What the hell are you supposed to do with something that’s too big to put in your pocket and too small to replace your laptop? That’s what I’ve wondered for months now, caught up in the swirl of rumors over Apple’s mysterious God Tablet. Well, I’ve seen the thing, and I think I’ve figured it out.
The iPad is for making stuff funner.
Almost all of what I do on my battered white plastic MacBook is email, blog, surf, and listen to music — things the iPad would seem to do better, or at least make funner. The laptop’s aging (and non-LED backlit) screen is too dim for looking at pictures — or for reading comfortably. Even with my reading glasses on, I find myself hitting COMMAND+ to jack up the text size on most websites.
Sure, I could buy a bigger, brighter, newer MacBook Pro — but I don’t want a bigger laptop. I don’t want to trade in a five or six pound computer for an even bigger one. I don’t want to curl up on the sofa (or in bed) with something bigger and heftier than necessary. What I want is, something funner for doing fun stuff.
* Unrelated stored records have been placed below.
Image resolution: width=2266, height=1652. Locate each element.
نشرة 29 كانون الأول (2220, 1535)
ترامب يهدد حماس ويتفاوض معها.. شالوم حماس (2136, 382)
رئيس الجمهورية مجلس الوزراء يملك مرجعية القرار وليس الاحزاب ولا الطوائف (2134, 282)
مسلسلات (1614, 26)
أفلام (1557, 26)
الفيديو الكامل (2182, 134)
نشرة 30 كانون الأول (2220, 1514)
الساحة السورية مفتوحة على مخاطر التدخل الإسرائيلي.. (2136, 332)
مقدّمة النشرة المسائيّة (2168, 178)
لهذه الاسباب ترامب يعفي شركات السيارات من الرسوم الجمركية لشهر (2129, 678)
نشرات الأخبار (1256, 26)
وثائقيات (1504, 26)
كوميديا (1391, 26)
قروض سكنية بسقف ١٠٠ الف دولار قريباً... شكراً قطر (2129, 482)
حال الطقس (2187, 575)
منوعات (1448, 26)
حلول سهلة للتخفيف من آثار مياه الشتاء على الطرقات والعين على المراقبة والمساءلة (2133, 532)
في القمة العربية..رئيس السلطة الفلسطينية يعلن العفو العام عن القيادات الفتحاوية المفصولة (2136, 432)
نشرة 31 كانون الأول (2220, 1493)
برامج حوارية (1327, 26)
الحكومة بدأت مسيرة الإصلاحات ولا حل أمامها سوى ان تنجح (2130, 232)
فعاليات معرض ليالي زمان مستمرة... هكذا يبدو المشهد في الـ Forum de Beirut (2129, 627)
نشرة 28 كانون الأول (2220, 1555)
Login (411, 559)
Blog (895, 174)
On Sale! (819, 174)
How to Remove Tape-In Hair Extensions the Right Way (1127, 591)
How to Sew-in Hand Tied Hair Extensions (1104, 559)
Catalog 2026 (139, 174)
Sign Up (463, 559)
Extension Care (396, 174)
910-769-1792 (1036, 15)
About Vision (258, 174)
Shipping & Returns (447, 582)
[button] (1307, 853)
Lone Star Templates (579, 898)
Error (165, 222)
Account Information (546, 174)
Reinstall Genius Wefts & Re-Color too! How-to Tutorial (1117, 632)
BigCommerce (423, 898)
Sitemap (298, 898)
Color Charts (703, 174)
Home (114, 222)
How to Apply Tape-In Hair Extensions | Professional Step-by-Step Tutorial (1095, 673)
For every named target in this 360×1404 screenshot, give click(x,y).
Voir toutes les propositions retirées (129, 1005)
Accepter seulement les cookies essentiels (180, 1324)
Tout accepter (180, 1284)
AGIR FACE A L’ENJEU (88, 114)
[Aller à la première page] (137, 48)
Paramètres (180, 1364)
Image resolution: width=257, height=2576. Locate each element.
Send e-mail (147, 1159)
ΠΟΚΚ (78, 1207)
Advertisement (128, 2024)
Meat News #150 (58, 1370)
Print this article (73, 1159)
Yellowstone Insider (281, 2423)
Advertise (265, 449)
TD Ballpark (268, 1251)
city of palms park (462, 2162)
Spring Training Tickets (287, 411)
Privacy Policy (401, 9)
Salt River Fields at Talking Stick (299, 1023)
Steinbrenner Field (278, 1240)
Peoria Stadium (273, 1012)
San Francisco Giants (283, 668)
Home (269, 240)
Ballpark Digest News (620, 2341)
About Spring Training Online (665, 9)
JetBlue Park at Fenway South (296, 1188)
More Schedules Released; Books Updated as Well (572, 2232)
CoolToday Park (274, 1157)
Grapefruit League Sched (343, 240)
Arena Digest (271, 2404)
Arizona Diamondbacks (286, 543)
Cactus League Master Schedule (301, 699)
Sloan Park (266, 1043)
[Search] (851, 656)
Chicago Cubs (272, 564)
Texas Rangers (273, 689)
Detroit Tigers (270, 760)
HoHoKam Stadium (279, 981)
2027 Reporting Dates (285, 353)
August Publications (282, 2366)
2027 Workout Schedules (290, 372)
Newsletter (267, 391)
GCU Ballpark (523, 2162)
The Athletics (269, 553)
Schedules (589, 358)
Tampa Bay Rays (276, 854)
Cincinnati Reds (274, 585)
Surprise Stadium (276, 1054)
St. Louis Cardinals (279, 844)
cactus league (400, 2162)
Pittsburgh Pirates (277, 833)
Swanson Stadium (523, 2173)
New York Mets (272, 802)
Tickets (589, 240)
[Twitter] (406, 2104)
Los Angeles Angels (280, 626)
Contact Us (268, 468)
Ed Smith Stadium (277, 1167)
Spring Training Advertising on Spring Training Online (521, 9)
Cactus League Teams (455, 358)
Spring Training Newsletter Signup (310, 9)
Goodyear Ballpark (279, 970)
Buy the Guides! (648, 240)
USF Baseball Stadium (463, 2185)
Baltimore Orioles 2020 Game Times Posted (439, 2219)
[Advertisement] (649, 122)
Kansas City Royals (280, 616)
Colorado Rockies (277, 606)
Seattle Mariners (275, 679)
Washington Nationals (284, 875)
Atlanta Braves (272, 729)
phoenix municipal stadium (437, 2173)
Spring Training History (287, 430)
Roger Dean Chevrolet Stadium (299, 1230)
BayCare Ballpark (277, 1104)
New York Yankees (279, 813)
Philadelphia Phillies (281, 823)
iPad seems to fit the bill. The screen is bright, and even at 9.7 inches, has nearly the resolution of the 13-inch MacBook screen (and higher resolution than most any 11-inch netbook or even many 13-15 inch Windows machines). And it’s LED-backlit, so it should be easier on my aging eyes. Also, DPI is vital to your eye comfort and fatigue. Higher pixel density is in most ways more important than screen size — and iPad’s got it.
Battery life will get you through the day, the iWork apps look usable (and way funner), you can get no-contract 3G if you want it, and it’s hands-down the best thing I’ve seen for portable video or showing off pictures.
And for most of what we do on computers now, the ancient window & desktop metaphor is just tired and old. What I’ve seen of the iPad GUI… well, to be honest I really want to lick it. (That’s not a typo.)
Is the iPad the God Tablet, the game changer, the device You Must Own Now? Well, no. But it’s an affordable way to make some fun stuff funner. And for the bottom-end $500 model, that’s a pretty good deal. Keep it for a couple years, and you’re talking about spending five bucks a week to take some drudgery out of a bunch of everyday tasks, and add some sparkle, too. And I suspect I’ll get an extra year or two out of my MacBook, which damn near pays for the iPad entirely. Buy it the day it comes out? Nah — it’s not that exciting. But it’s good enough not to wait for V2.0 next year.
So I like pretty much everything about the iPad.
Well, pretty much everything but the name.
ONE MORE THING: There’s no Flash in the web browser? And people are complaining? That’s like getting upset when you’re told that your new car won’t come equipped with a toothless vagrant who sits in the backseat, screaming at you.